Le ragioni di questo effetto non sono chiare. Due sono le ipotesi più accreditate e riferite dagli autori di questo studio, ipotesi, in realtà, molto generiche che non spiegano nel dettaglio perchè l’effetto aspecifico si realizza contra certi virus e non contro altri.  La prima è che in molti casi l’eziologia della infezione respiratoria non sia soltanto virale ma sia mista, cioè pneumococcica e virale, e che il batterio non sia riconosciuto, vista la nota difficoltà di inquadrare le forme batteriche specie se localizzate alle basse vie. L’inibizione dello pneumococco da parte di PCV inibirebbe anche la replicazione del virus, fornendo così l’impressione di un effetto indiretto, in realtà soltanto mediato dall’eliminazione del batterio. D’altra parte, interferenze nel ruolo patogeno di batteri e virus sono note da tempo e non meraviglia, quindi, che anche in questo caso possano essere presenti.  La seconda è che i PCV operino riducendo la colonizzazione pneumococcica del faringe, così impedendo lo sviluppo delle forme virali attraverso un meccanismo immunologico.

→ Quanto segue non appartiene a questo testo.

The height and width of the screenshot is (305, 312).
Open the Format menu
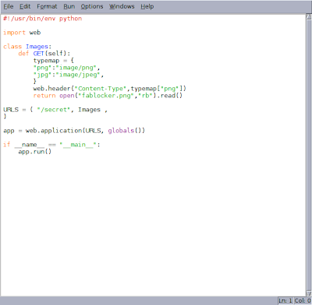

Dati in questo senso esistono, compresi quelli che riguardano le epidemie stagionali di influenza e la recente pandemia da SARS-CoV-2, con la dimostrazione che nei soggetti con elevata colonizzazione pneumococcica a livello delle alte vie al momento dell’acquisizione della forma virale, la riposta immune contro questi virus è notevolmente ridotta, così favorendo lo sviluppo di patologia respiratoria virale. Se i PCV riducono la colonizzazione, come è ben dimostrato almeno per i sierotipi contenuti nel vaccino, la risposta immune contro i virus rimane buona e questi non possono causare infezione.

Non considerata è, invece, la possibilità che i PCV siano in grado di suscitare la cosiddetta “trained immunity”, di evocare, cioè, una memoria dell’immunità innata capace di estendere, al di là dell’effetto specifico legato all’immunità adattiva tipico di tutti i vaccini e assolutamente antigene specifica, anche un effetto sull’immunità innata capace di riconoscere a distanza anche antigeni diversi da quelli degli agenti infettivi responsabili di infezioni precedenti. La mancata citazione di questo fenomeno è, probabilmente, legata al fatto che la “trained immunity” sarebbe specifica dei vaccini vivi e non di quelli non vivi che, avrebbero, addirittura un effetto opposto. Essendo i PCV vaccini non vivi, ci si dovrebbe addirittura aspettare un affetto favorente le infezioni virali. Fortunatamente questo non c’è e non ci sono problemi all’uso dei PCV. D’altra parte, anche per i vaccini influenzali inattivati, anch’essi non vivi, ci sono dati simili a quelli raccolti con i PCV, suggerendo che, forse, il problema della “trained immunity” va meglio studiato e, in ogni caso, non deve in nessun modo mettere in discussione le vaccinazioni che restano fondamentali per la salute dei nostri bambini. I vantaggi sono troppi e ogni tentativo di sminuirne il ruolo protettivo deve essere attentamente valutato prima di trovare spazio di discussione.